When the guys come for poker, I rush them inside like I run a speakeasy, desperate for them not to see him, positive they’ll know there’s some kind of connection, let alone one that I resent so deeply. And whenever Oliver’s small yard, a mirror of mine, is packed with people laughing, shouting—the sounds of family, the smell of home-cooked food and belonging, wafting toward me—I close my windows, lower the blinds, and turn up the stereo until it’s drowned out.
It was only a matter of time until those evasion tactics failed me. I should have been prepared. I was not.
“Oliver Bergman,” he’s saying as Mitch shakes his hand. “Nice to meet you.”
I throw back the rest of my seltzer, wishing it was something stronger.
“Ollie,” Mitch says, patting his hand, “a pleasure to meet you. Gavin’s said great things.”
The fizzy water rushes down my windpipe, making me cough.
Oliver flashes him an amused smile. “I doubt that highly.”
“You kidding?” Mitch claps a hand on Oliver’s arm and glances back at me. “Says you’re a real rising star that he’s honored to share the field with, isn’t that right, Gav?”
My eyes are watering as I smack my chest, but I still manage to glare murder at Mitchell.
Oliver doesn’t buy it, and he shouldn’t. Our eyes meet, and the hairs on the back of my neck stand on end. Something’s different. That infuriatingly upbeat smile, that dogged optimism oozing from his pores, is gone. In its place is a blue-flame fire in his eyes, insouciant posture, a sinister edge to his smile.

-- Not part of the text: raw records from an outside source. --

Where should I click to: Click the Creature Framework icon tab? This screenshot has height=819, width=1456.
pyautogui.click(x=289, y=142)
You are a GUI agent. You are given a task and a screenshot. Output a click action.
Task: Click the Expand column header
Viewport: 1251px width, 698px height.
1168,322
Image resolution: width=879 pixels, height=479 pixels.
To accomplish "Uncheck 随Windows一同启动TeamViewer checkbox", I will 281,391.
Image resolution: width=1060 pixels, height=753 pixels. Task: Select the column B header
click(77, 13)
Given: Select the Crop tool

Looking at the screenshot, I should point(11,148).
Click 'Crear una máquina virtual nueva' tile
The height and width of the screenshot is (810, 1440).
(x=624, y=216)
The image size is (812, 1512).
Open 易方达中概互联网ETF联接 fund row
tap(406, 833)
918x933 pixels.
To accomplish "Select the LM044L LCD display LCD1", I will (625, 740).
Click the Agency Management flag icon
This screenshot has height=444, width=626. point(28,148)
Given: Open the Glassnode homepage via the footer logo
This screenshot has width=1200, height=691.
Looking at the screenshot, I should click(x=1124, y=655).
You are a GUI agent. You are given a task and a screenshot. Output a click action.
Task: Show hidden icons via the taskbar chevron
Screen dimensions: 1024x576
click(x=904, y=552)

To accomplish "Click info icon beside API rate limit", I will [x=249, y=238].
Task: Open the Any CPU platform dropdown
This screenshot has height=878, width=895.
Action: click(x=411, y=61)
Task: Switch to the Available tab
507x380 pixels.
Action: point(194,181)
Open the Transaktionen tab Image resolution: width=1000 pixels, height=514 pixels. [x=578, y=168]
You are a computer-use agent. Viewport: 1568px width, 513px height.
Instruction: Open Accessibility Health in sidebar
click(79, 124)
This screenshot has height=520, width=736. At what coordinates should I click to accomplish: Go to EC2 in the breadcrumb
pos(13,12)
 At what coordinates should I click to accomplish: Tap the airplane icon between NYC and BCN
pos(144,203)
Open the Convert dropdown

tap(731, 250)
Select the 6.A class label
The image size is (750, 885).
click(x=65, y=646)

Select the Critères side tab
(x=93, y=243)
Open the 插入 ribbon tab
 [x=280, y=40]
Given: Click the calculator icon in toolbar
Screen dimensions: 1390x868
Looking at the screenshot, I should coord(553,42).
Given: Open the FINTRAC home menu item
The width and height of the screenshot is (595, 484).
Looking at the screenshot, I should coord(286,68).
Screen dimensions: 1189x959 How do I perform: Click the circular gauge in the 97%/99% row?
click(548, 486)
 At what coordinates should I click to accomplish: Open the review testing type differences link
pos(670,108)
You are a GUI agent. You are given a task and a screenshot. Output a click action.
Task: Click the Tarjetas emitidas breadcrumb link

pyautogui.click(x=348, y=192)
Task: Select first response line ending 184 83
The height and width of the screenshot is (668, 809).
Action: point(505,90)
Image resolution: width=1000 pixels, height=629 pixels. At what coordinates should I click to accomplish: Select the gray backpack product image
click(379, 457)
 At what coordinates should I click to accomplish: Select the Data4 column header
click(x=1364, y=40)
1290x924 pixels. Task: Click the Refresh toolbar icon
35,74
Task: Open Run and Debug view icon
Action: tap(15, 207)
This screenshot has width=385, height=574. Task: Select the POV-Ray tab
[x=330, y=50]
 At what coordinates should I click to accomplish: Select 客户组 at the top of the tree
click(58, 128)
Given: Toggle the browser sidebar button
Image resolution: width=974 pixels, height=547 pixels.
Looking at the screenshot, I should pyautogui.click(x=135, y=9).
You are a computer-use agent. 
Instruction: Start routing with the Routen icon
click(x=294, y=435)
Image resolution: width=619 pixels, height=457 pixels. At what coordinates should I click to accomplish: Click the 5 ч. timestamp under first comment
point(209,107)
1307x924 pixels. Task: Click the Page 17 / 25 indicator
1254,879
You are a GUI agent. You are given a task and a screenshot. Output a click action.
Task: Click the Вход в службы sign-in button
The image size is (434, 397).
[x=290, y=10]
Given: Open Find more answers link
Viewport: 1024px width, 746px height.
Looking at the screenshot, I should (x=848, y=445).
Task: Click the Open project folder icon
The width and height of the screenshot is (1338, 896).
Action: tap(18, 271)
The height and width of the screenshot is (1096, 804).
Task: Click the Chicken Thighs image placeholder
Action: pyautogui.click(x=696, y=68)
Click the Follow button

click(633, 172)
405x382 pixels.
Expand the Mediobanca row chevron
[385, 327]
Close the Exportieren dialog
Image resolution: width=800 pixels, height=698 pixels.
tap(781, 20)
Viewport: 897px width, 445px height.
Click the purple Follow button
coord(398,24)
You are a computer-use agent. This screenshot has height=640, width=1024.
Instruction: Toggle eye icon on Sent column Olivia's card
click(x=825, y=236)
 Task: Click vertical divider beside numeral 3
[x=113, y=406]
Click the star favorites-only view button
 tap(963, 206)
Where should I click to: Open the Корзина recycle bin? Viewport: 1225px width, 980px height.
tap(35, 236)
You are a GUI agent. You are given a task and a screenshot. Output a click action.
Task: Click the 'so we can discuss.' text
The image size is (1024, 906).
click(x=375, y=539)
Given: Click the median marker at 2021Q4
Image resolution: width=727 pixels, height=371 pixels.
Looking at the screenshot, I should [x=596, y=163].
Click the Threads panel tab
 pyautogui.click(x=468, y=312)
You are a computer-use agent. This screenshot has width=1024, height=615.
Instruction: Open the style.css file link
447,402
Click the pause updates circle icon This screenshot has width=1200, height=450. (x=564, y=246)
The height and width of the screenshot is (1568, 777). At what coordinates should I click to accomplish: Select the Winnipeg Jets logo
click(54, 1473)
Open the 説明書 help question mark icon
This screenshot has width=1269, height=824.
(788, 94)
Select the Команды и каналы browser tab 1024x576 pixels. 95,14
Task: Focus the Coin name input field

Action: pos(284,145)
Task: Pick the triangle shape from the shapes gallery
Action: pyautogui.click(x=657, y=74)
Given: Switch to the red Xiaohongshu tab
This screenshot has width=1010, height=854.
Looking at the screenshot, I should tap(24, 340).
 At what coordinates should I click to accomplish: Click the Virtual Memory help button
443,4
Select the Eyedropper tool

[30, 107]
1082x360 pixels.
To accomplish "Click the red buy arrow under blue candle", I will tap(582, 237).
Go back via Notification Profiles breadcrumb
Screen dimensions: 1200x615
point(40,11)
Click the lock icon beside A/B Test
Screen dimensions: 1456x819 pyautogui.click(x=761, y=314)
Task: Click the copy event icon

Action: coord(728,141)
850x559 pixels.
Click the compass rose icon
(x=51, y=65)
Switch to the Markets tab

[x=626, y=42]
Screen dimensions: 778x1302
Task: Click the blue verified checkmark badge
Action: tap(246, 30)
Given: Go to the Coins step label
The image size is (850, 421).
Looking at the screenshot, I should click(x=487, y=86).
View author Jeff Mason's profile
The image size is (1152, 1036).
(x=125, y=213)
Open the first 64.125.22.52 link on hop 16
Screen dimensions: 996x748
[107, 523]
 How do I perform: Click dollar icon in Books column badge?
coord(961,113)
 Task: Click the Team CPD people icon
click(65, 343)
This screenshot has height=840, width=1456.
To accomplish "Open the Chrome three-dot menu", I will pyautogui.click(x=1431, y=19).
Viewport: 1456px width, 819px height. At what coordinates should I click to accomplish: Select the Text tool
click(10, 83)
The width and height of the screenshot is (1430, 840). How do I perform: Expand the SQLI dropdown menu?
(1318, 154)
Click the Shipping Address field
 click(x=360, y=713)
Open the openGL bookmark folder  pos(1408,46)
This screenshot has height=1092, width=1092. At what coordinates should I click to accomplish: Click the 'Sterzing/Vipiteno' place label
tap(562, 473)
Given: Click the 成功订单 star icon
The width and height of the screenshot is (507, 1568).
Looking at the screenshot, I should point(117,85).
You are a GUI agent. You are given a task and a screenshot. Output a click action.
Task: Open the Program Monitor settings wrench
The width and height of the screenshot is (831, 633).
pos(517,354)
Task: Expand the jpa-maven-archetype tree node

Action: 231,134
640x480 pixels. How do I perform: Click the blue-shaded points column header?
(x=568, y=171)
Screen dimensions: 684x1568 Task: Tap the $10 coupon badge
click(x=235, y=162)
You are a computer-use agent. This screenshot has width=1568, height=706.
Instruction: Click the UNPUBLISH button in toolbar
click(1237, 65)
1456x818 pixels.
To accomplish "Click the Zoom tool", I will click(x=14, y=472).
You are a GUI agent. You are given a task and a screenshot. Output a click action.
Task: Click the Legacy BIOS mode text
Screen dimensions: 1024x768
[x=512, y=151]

Is that fucker smirking at me?
Mitchell clears his throat, wrenching me from my thoughts. “Well, I better be going.”
“I’ll drive you.” I stand out of my chair so fast it flips back.
Mitch glances from the chair to me and raises his eyebrows. “No, you won’t.”
“Yes, Mitchell,” I say between clenched teeth. “I will.”
A honk sounds out front. Mitch grins. “No you won’t. I’ve got plans. And my ride is here.”
“Plans!” I yell, indignant. “What was dinner with me, then?”
“Ah.” Waving a hand, Mitch starts walking toward the front of my house where the poker guys are piled into Lou’s ’55 Chevy. “You don’t want to spend all night with a bunch of old guys who can drink you under the table.”
Except Jim, at least, who honks the horn and hollers out the front passenger window, “Hurry up, slow poke! I’ve got a Shirley Temple calling my name!”
“Ollie,” Mitch says, throwing him a wink. “Great to meet ya. Don’t be a stranger, okay?”
“You too,” Oliver says on a smile.
Jorge catcalls from the back. I flip him the finger. “Tossers!” I yell.
I get a bunch of shit hollered my way for that. Oliver bites his lip, hands in his pockets as he watches them pull out. I turn back, and our gazes collide.
“Who are they?” he asks, jutting his chin toward Lou’s Chevy as it takes the bend and disappears. “They seem like fun.”
I shove my hands in my pockets. “I play poker with them.”
His brow furrows. “You play poker with a bunch of grandpas?”
“They’re feisty grandpas,” I grumble defensively.
He smirks again—that damn smirk!
“What?” I snap.
Oliver shrugs. “Just didn’t picture you as a poker player. Or a hang-out-with-fun-senior-citizens type. Then again, I can’t say what I do picture you as, other than miserable.”
My eyebrows shoot up. “Did something…rude just come out of your mouth?”
“Is it rude if it’s the truth?”
A surprised laugh bursts out of me, deep and rusty. I can’t remember the last time I laughed. “Wow. Okay.”
Oliver leans against his house, arms folded across his chest. “Just because I haven’t said it, doesn’t mean I haven’t been thinking it, Hayes.”
Well, welcome to that club. I clear my throat and stare down at my shoes. “Fair enough.”
There’s a thick quiet between us. I watch him inhale a deep tug of air, like he’s about to say something. But he doesn’t.